Exercise details
Output the lines of the entries below beginning at the one with "The height and" and ending with the last, exactly as written and without pictures.

═════ Records for this exercise

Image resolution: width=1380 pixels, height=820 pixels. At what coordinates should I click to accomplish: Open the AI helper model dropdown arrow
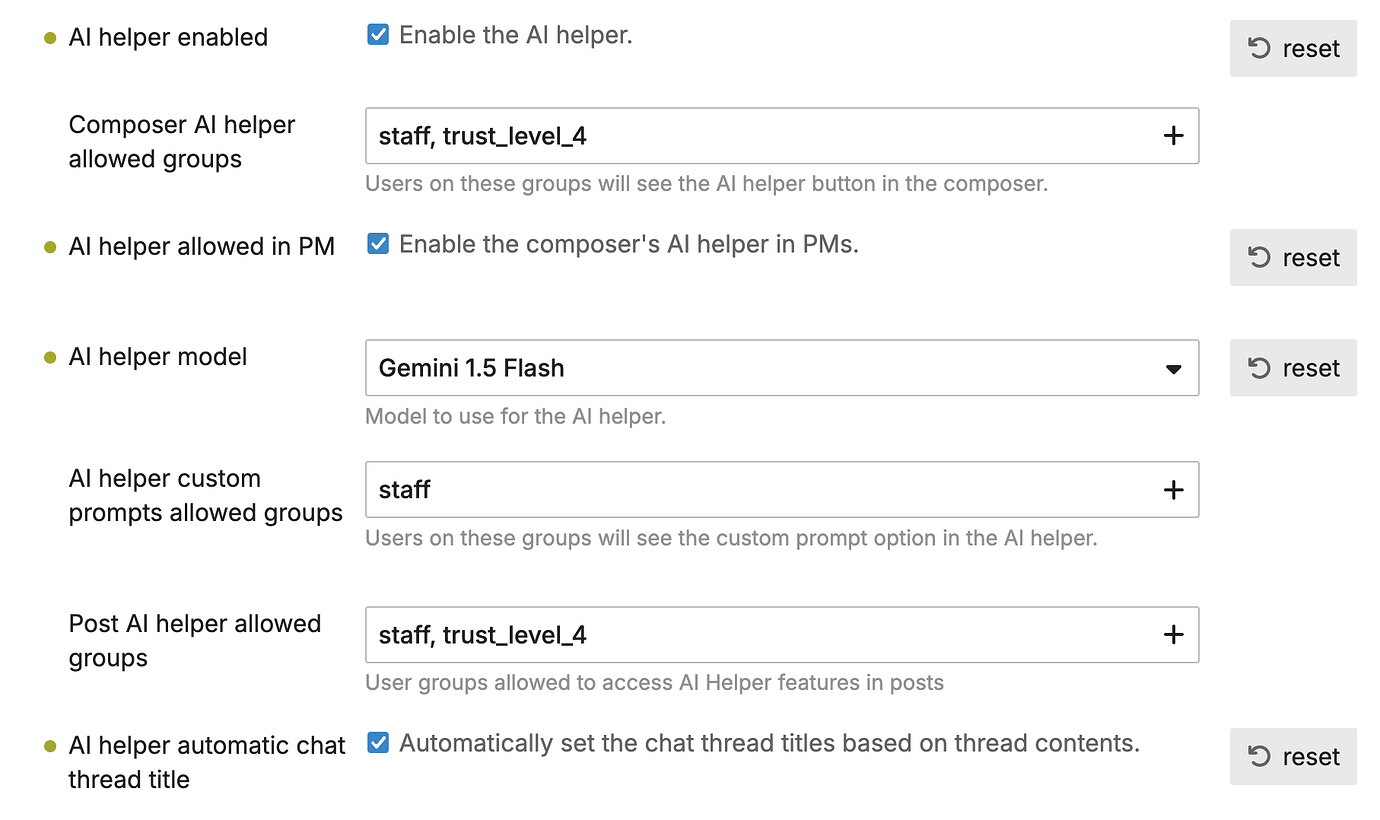pyautogui.click(x=1174, y=369)
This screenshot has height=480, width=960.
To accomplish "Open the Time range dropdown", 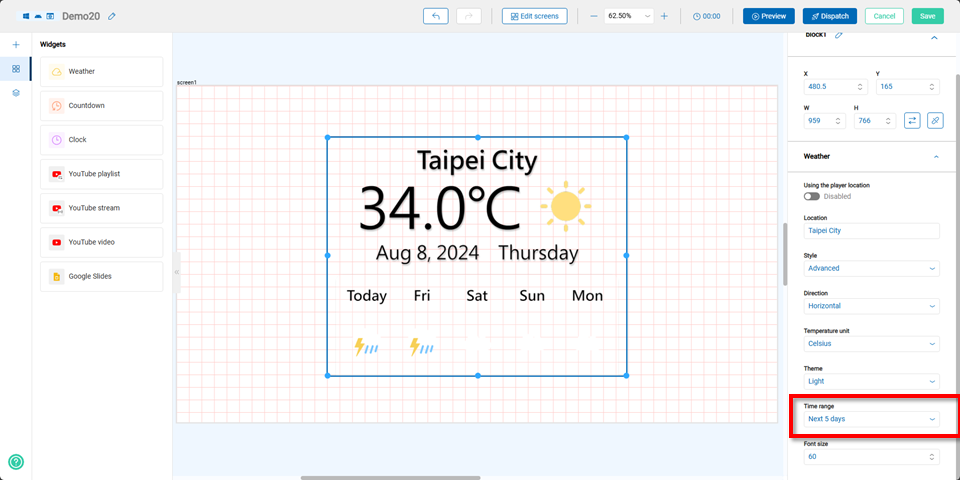I will [x=871, y=419].
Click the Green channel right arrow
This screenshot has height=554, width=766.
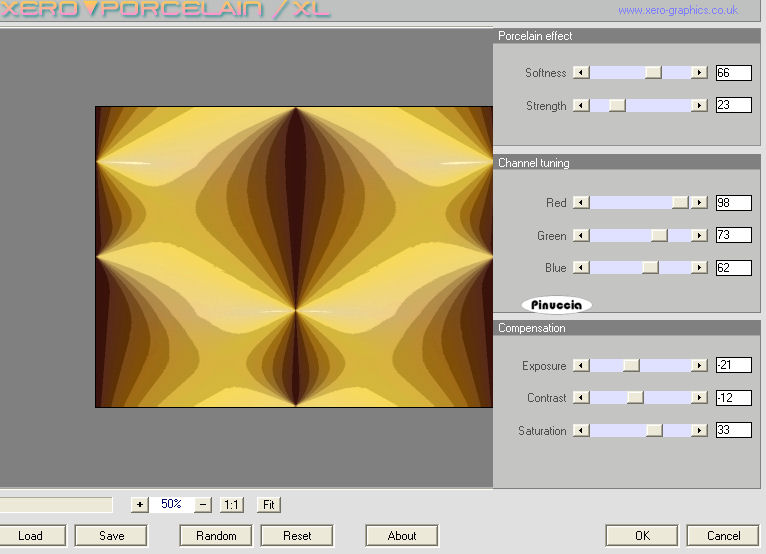tap(700, 236)
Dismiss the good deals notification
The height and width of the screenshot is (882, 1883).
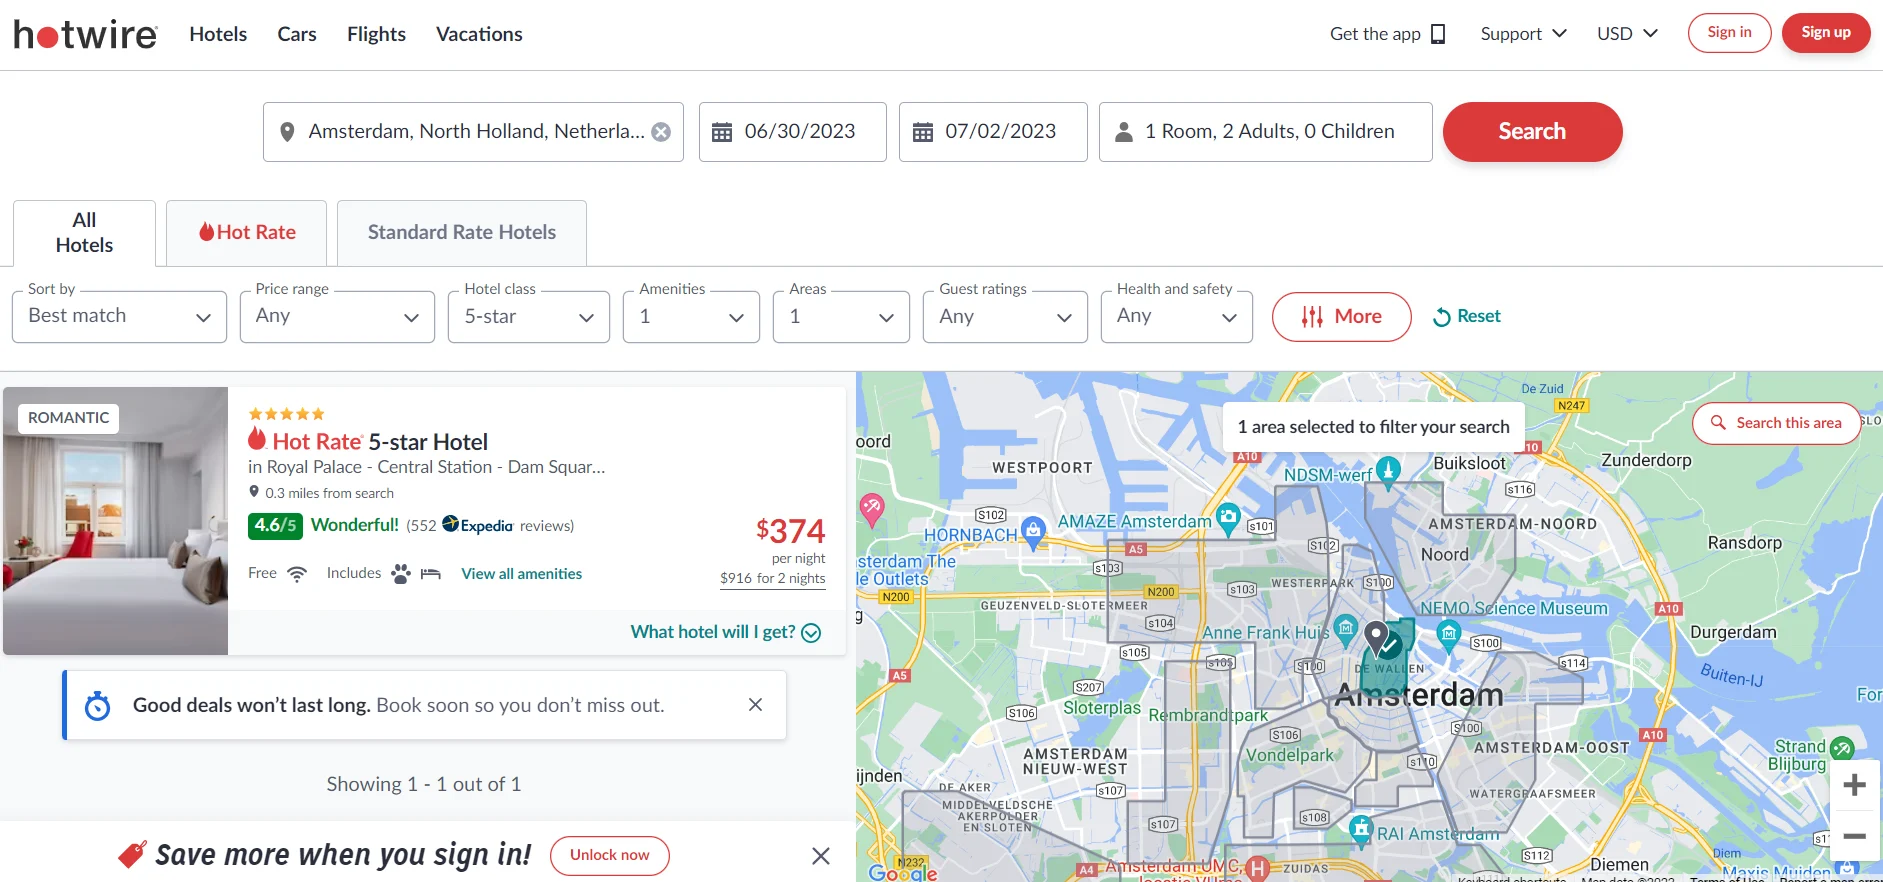click(755, 705)
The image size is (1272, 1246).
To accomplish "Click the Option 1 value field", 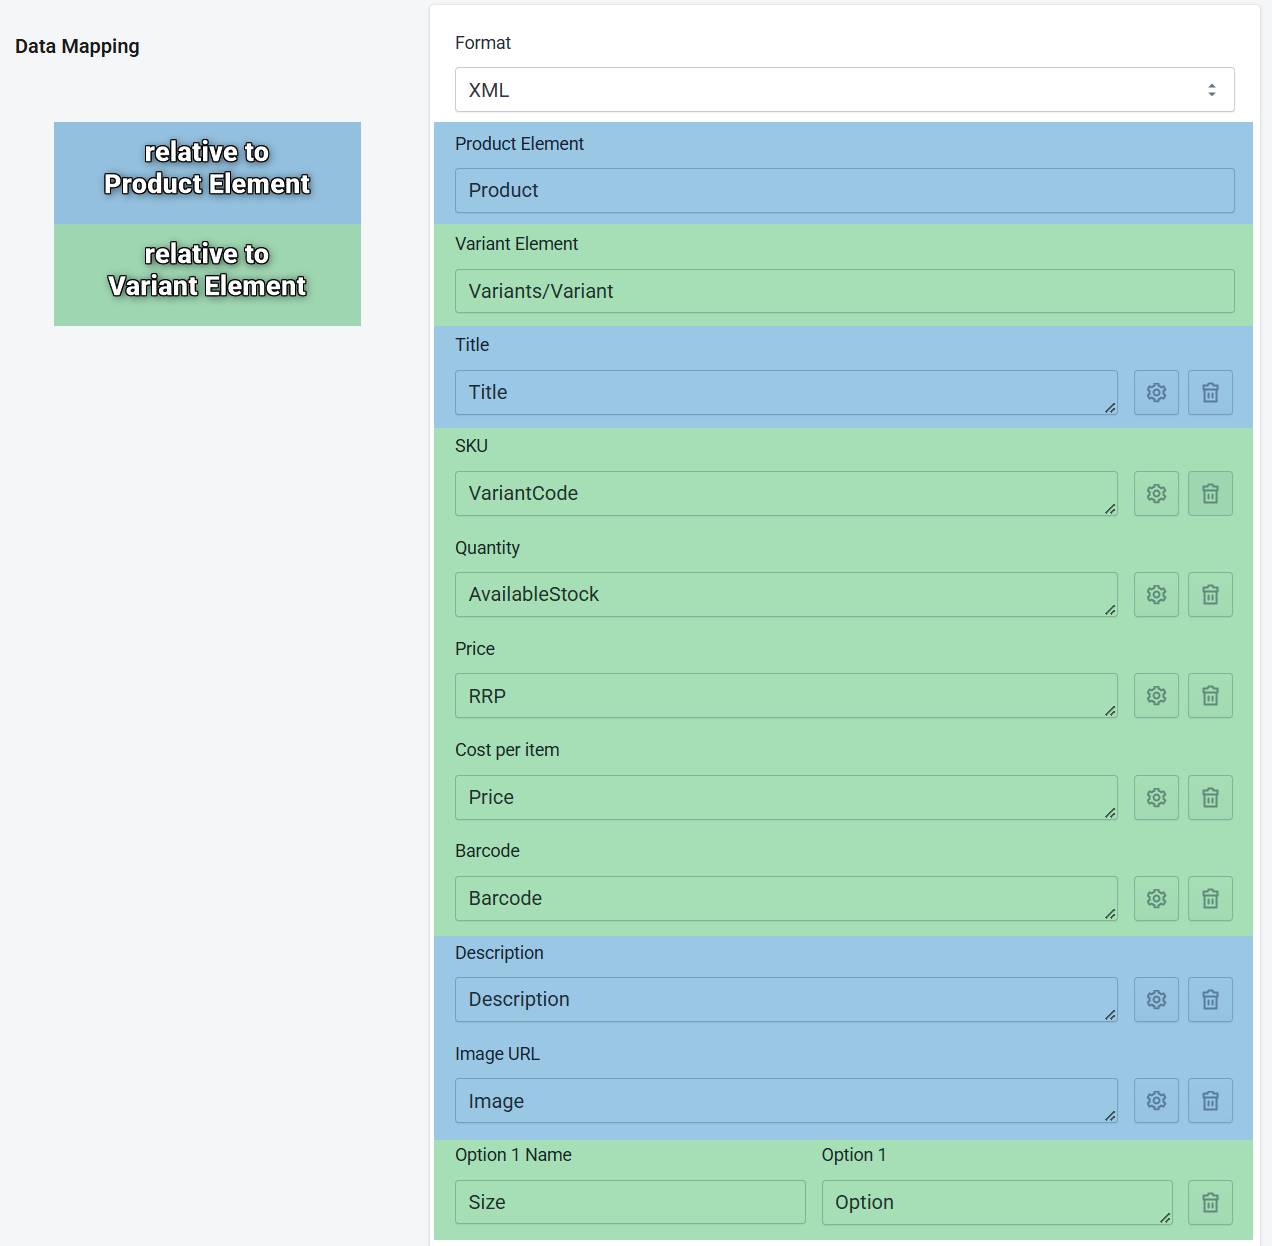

══════════

Exercise response
The height and width of the screenshot is (882, 1883).
click(755, 705)
The image size is (1272, 1246).
To accomplish "Click the Option 1 value field", 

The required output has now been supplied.